### [AVAILABLE DATA]
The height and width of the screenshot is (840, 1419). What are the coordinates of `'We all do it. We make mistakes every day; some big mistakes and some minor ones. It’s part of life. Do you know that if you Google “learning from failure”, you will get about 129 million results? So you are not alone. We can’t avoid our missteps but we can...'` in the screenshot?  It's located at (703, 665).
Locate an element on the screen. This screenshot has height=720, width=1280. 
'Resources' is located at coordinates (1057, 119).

==

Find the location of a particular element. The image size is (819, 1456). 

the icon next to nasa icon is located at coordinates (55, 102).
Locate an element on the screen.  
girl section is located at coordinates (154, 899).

### [PROBLEM REQUIREMENTS]
Rewrite the data between the line containing "The height and" and the line containing "coordinates (1057, 119).", inclusive, as a Markdown table with the columns Row and Data line, leaving out any blank lines.

### [THE REPLY]
| Row | Data line |
|---|---|
| 1 | The height and width of the screenshot is (840, 1419). What are the coordinates of `'We all do it. We make mistakes every day; some big mistakes and some minor ones. It’s part of life. Do you know that if you Google “learning from failure”, you will get about 129 million results? So you are not alone. We can’t avoid our missteps but we can...'` in the screenshot?  It's located at (703, 665). |
| 2 | Locate an element on the screen. This screenshot has height=720, width=1280.  |
| 3 | 'Resources' is located at coordinates (1057, 119). |